BRIEF: Repeat the records below word for word, but start at the line that contains "Sort the table by the post column", stop after the last line, and include nothing else.

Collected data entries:
[Start of section]
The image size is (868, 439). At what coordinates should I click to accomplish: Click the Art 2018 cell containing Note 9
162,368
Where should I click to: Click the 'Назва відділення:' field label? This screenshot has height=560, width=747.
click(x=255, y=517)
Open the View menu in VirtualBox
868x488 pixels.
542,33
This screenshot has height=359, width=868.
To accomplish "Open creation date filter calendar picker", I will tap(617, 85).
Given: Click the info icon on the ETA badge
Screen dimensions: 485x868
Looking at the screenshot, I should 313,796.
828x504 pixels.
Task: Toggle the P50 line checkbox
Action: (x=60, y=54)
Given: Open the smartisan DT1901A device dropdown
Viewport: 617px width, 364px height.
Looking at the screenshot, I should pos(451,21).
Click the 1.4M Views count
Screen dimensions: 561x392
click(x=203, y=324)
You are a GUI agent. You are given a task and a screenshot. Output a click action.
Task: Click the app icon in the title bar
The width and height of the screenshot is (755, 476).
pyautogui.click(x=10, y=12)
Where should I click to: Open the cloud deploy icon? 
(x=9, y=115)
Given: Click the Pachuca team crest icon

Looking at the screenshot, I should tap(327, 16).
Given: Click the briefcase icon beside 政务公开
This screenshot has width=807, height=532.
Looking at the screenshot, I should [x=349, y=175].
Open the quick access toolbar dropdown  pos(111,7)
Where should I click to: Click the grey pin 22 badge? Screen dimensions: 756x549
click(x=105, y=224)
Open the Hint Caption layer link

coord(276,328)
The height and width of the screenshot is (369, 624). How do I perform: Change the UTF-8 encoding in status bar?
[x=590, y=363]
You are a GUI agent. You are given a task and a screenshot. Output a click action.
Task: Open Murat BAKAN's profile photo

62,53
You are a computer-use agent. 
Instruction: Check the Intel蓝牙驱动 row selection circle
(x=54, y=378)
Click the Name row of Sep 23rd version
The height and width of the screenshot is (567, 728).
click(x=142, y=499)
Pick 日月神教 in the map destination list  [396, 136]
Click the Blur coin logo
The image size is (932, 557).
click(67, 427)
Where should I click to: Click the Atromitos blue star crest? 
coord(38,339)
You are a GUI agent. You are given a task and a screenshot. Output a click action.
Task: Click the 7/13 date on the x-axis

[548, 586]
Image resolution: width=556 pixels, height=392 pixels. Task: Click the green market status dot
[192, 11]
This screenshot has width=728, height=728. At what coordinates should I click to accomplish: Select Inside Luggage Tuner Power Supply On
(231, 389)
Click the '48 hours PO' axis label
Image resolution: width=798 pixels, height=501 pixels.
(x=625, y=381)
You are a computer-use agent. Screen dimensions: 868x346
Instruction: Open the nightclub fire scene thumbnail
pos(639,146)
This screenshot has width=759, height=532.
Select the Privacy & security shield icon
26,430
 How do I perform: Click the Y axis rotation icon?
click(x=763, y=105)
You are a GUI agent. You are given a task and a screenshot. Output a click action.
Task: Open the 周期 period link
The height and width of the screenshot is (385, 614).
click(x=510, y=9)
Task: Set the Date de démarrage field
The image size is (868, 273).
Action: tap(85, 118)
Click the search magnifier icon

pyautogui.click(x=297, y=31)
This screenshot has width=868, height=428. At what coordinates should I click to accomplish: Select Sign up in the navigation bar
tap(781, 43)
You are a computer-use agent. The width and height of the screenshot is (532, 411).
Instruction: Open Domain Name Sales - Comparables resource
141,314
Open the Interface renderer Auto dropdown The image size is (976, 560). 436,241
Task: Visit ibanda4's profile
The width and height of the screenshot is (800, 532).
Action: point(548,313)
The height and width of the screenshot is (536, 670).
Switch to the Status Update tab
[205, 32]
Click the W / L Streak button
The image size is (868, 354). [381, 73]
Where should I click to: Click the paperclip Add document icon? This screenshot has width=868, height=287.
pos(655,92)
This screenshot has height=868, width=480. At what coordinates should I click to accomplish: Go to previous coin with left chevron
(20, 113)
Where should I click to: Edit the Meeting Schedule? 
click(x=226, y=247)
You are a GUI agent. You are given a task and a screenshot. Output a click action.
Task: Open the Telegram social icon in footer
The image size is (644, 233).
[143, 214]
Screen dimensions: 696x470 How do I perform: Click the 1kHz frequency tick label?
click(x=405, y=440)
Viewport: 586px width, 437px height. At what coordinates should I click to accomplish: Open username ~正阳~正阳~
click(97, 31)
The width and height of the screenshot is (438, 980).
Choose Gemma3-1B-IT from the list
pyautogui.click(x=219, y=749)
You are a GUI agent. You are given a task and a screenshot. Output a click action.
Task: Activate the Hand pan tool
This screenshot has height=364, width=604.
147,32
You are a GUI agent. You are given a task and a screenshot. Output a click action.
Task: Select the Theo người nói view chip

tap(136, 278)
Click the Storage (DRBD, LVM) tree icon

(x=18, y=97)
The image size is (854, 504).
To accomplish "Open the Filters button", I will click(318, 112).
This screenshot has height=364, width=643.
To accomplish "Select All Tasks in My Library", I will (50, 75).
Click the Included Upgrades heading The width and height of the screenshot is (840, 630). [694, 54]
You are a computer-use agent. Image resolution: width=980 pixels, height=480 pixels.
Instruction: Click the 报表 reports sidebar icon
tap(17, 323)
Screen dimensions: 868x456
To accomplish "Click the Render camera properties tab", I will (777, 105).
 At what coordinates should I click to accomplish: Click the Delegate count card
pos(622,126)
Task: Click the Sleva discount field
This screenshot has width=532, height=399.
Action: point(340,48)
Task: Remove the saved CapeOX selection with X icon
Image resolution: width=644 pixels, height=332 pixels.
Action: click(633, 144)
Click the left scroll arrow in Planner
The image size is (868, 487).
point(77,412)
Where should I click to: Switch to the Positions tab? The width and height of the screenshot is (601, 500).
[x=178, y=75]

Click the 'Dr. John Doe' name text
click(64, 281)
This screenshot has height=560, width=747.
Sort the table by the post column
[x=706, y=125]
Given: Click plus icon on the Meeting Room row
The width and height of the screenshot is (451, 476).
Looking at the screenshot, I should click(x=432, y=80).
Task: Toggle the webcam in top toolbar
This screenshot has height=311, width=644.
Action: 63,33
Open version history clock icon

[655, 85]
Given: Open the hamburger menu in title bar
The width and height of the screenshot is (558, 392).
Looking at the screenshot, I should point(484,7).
[End of section]
RESULT FOR THIS EXERCISE:
Sort the table by the post column
[x=706, y=125]
Given: Click plus icon on the Meeting Room row
The width and height of the screenshot is (451, 476).
Looking at the screenshot, I should click(x=432, y=80).
Task: Toggle the webcam in top toolbar
This screenshot has height=311, width=644.
Action: 63,33
Open version history clock icon

[655, 85]
Given: Open the hamburger menu in title bar
The width and height of the screenshot is (558, 392).
Looking at the screenshot, I should point(484,7).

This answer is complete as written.